Managing market security
The above will have highlighted some basic actions or practices we suggest that you might consider.
In addition, we would suggest that there are some important operational considerations:
o Having a member of staff explicitly responsible for the market security function, with their responsibilities clearly laid out. This individual (or team, in larger organisations) would logically either have the relevant background or have undertaken some training in respect of ratings and the basics of insurer financial analysis.
In medium sized and smaller brokers this may naturally be seen as sitting with the finance director. But, with the greatest respect to broker finance directors, understanding how to interpret an insurer’s accounts for the purposes of assessing their likely creditworthiness is a specialist subject: some may well have the relevant expertise but that would not simply be a function of being a senior accountant working in the insurance industry.
o Having systems in place, including:
- Clear guidelines on your market security processes and documentation that demonstrates your understanding of the effective use of ratings and/or regulatory capital ratios (and any other sources of opinion or assessment).
- A policy on how and why a given rating level is deemed acceptable (and from which rating agencies), with consideration of the rating level by type of business (and hence duration of policyholder exposure).

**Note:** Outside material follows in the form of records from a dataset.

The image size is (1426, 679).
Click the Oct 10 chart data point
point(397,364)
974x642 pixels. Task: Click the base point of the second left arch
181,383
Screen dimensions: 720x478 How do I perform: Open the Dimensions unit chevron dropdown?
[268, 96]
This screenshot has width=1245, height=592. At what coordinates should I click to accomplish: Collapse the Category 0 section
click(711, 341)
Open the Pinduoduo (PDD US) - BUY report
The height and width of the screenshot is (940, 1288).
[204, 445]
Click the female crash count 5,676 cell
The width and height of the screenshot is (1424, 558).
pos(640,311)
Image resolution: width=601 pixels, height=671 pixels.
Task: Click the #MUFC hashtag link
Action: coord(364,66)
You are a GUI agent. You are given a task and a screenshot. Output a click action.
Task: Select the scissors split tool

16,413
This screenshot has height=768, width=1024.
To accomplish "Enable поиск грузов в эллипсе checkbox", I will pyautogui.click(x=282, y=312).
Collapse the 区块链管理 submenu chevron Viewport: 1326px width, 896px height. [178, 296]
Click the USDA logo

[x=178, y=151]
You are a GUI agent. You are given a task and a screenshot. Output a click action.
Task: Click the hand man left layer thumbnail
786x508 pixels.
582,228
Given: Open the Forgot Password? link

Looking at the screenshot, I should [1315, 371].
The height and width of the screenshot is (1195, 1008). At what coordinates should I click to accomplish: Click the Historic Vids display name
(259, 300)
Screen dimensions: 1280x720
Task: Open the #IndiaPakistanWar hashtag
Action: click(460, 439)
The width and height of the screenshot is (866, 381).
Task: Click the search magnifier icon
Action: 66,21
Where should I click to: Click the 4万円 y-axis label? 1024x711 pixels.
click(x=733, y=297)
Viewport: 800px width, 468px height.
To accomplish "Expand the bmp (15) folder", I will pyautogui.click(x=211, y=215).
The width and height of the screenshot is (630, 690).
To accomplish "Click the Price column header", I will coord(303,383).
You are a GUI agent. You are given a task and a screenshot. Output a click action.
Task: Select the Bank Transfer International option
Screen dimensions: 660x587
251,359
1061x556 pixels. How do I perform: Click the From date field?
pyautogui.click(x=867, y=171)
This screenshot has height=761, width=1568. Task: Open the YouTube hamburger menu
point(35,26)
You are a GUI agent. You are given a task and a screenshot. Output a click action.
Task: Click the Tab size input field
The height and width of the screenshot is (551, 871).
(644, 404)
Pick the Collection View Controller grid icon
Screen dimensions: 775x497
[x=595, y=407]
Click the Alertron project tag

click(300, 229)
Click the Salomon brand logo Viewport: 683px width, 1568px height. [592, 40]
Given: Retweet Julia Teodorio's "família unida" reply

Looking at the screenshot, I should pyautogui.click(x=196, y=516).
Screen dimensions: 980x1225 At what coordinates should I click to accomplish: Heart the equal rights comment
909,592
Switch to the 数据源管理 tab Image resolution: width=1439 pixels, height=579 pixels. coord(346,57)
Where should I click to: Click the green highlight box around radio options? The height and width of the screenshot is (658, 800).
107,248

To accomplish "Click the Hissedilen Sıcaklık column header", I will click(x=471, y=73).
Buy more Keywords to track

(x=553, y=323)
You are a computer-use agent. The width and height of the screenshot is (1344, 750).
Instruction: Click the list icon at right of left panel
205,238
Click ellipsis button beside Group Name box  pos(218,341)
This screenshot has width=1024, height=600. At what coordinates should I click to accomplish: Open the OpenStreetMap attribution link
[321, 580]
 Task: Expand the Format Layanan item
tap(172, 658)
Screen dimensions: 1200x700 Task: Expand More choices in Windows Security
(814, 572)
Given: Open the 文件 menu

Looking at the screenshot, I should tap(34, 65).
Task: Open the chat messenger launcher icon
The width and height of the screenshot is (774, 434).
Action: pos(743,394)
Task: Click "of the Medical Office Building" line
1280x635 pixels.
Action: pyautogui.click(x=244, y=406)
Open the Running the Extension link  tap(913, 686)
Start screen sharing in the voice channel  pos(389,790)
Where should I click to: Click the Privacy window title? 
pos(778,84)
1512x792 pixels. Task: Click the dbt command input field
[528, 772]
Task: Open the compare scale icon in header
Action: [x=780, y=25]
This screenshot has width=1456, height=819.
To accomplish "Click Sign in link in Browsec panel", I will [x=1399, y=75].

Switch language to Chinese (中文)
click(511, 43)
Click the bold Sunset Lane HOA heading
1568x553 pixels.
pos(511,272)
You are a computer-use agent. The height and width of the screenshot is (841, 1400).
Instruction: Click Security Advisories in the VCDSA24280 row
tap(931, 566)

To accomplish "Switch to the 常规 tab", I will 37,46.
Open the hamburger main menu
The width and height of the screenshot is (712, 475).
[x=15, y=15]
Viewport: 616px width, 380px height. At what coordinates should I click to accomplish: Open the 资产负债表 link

- A policy on the use of regulatory capital ratios and the nature of reviews of relevant supporting information (such as the Solvency and Financial Condition Report for insurers – SFCR – covered by Solvency 2)
- A regular meeting to consider your clients’ exposures. This should include senior management and be capable of making important decisions about which insurers you should use.
- A policy on, and a defined process for, how you communicate with clients about rating, regulatory capital ratios or other perceived changes to the financial health on the insurer(s) you have placed their business with.
- A method for monitoring ratings and regulatory capital ratios on a regular basis.
- Suitable ongoing training for all personnel involved in carrier selection decisions.